You've ran into the same kind of issue as a naive recursive implementation of the Fibonacci Numbers, but the way this algorithm works, it'll probably be much worst on the run time. Assuming that is the only issue with you're algorithm, then you just need to use memorization to ensure that the decomp is only calculated once for each unique input.

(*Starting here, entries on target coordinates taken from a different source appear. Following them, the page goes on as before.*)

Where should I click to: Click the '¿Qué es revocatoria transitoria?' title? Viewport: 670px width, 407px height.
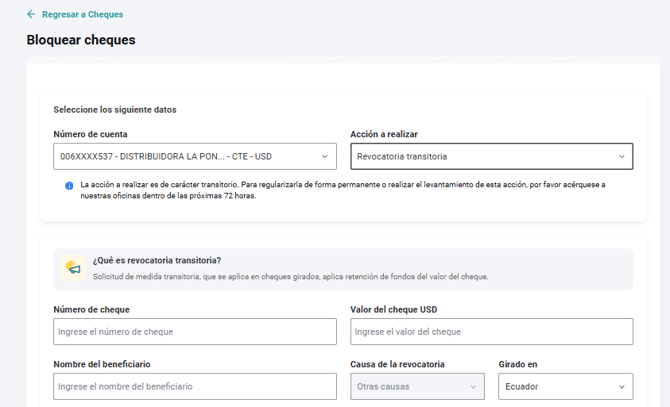(157, 260)
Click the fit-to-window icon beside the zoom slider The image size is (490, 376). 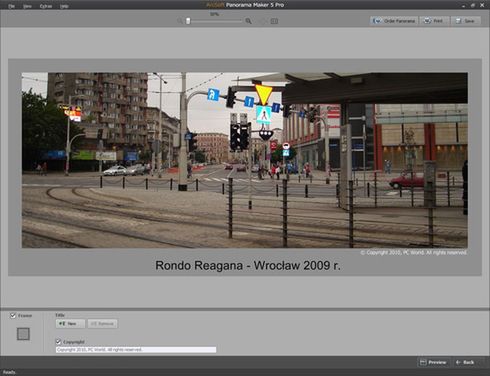click(x=274, y=21)

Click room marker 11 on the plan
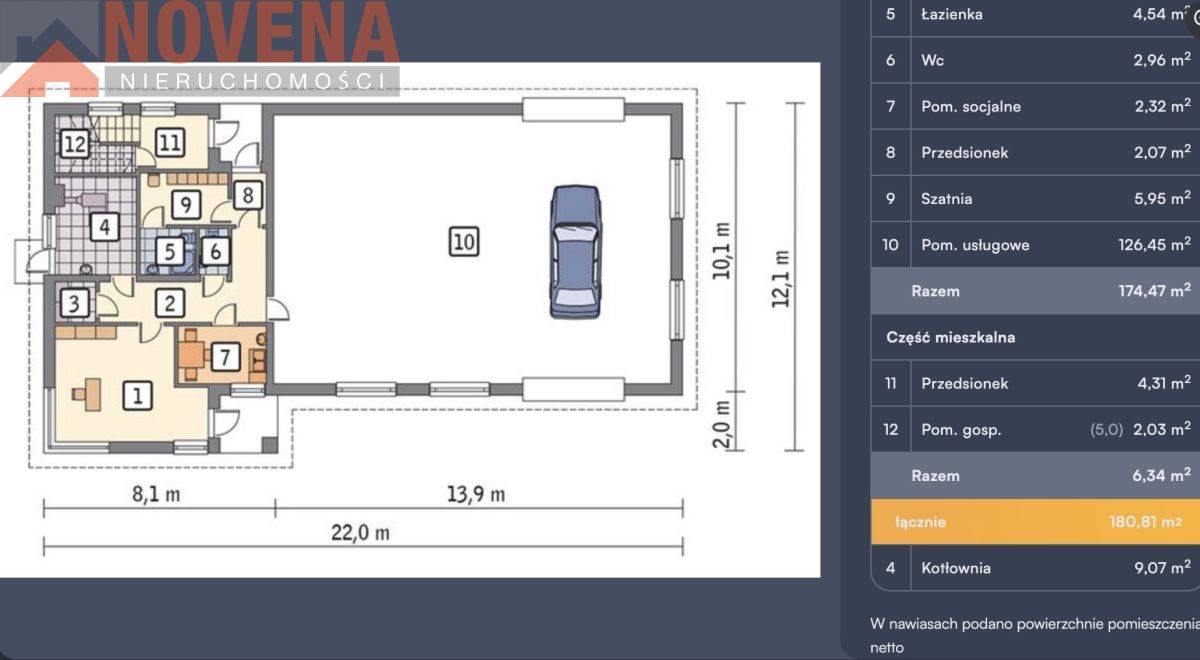point(169,143)
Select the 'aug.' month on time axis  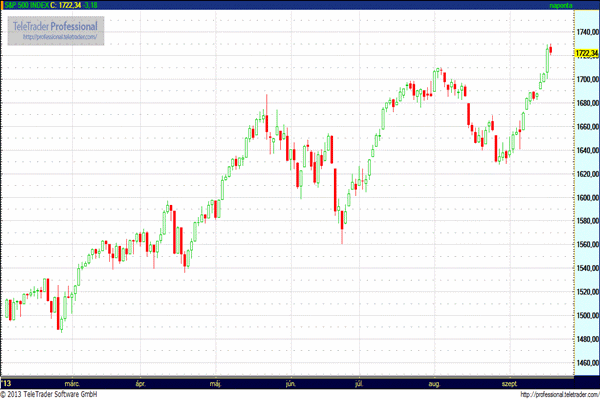point(433,383)
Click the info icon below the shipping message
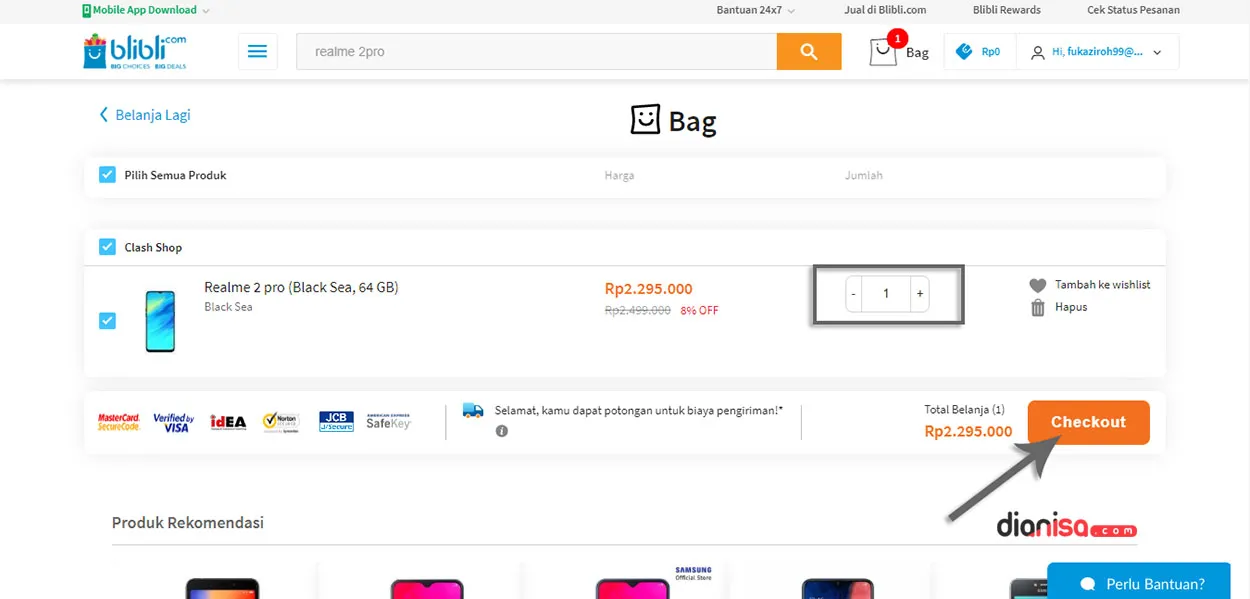This screenshot has width=1250, height=599. point(501,431)
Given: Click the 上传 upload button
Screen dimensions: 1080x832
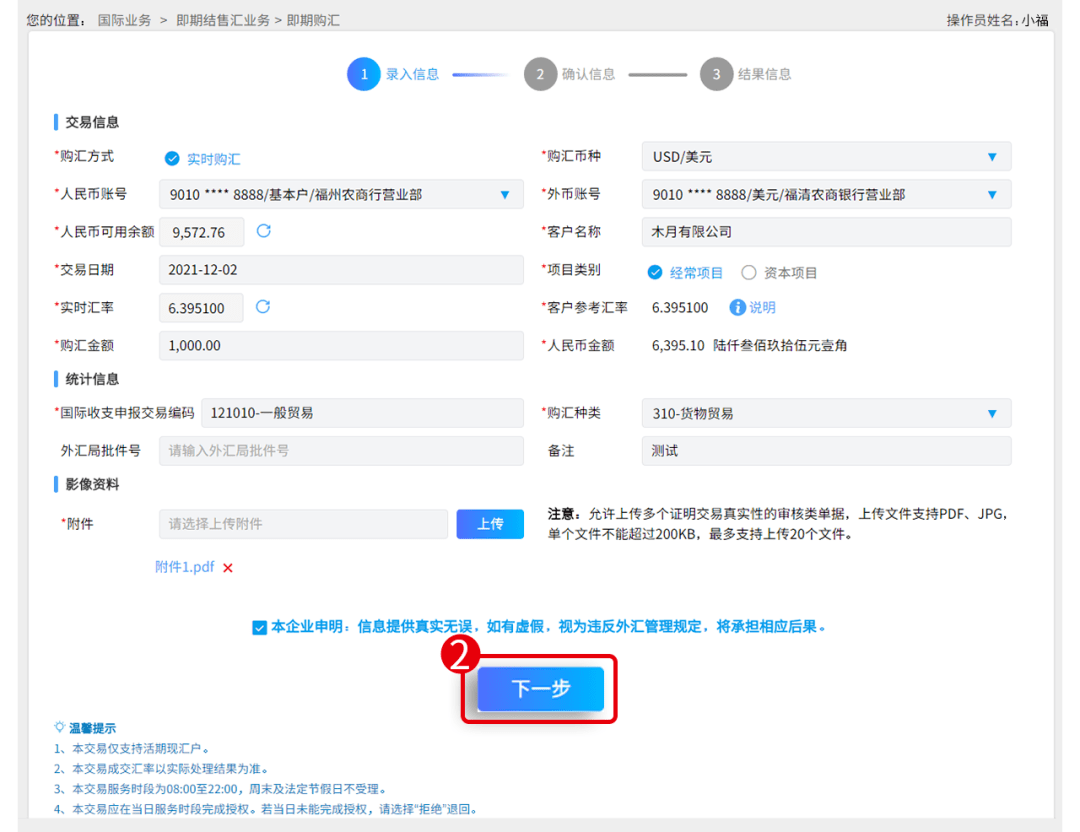Looking at the screenshot, I should click(x=490, y=524).
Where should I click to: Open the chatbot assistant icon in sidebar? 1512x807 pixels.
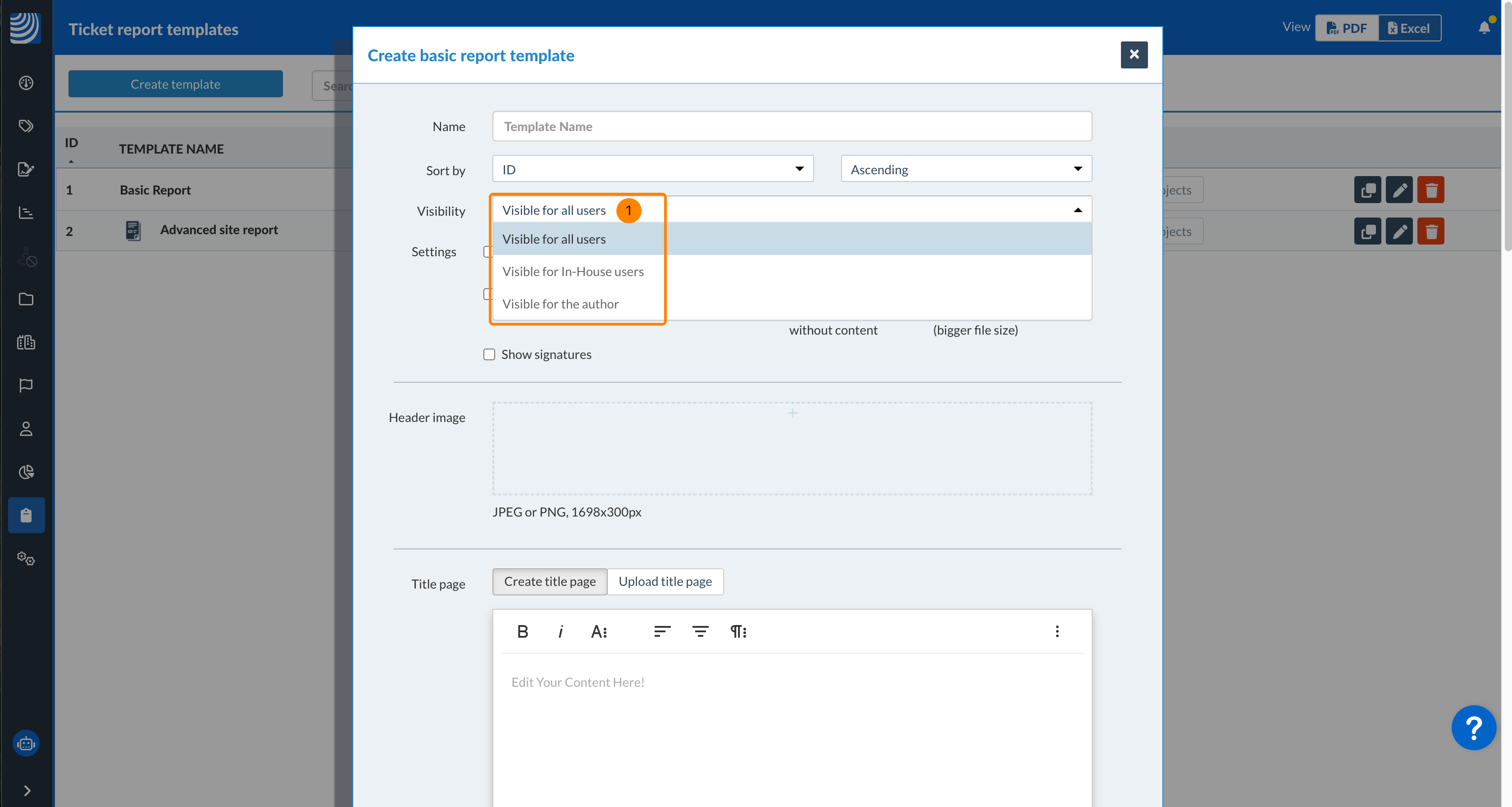(26, 743)
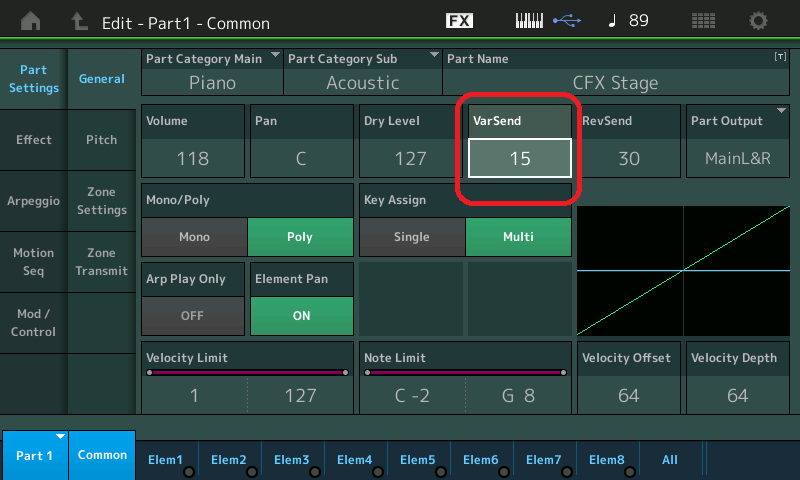This screenshot has width=800, height=480.
Task: Enable Arp Play Only
Action: (194, 315)
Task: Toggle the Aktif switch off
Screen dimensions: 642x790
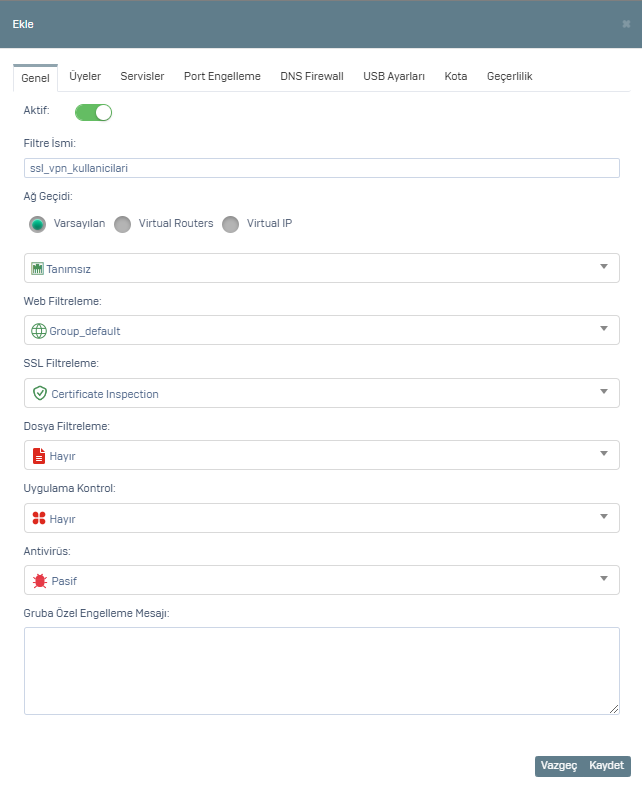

The way to spot this issue is to print out the values of i, j and k as the triple (i,j,k). In order to obtain a runtime of O(N^3), you shouldn't see the same exact triple twice. However, the triple (22, 24, 23), appears at least twice (in the 25), and is the first such duplicate. That shows the algorithm is calculating the same thing multiple times, which is inefficient, and is bumping up the performance well past O(N^3). I'll leave figuring out what the algorithms actual performance is to you as an exercise. Assuming there isn't something else wrong with the algorithm the algorithm should eventually stop.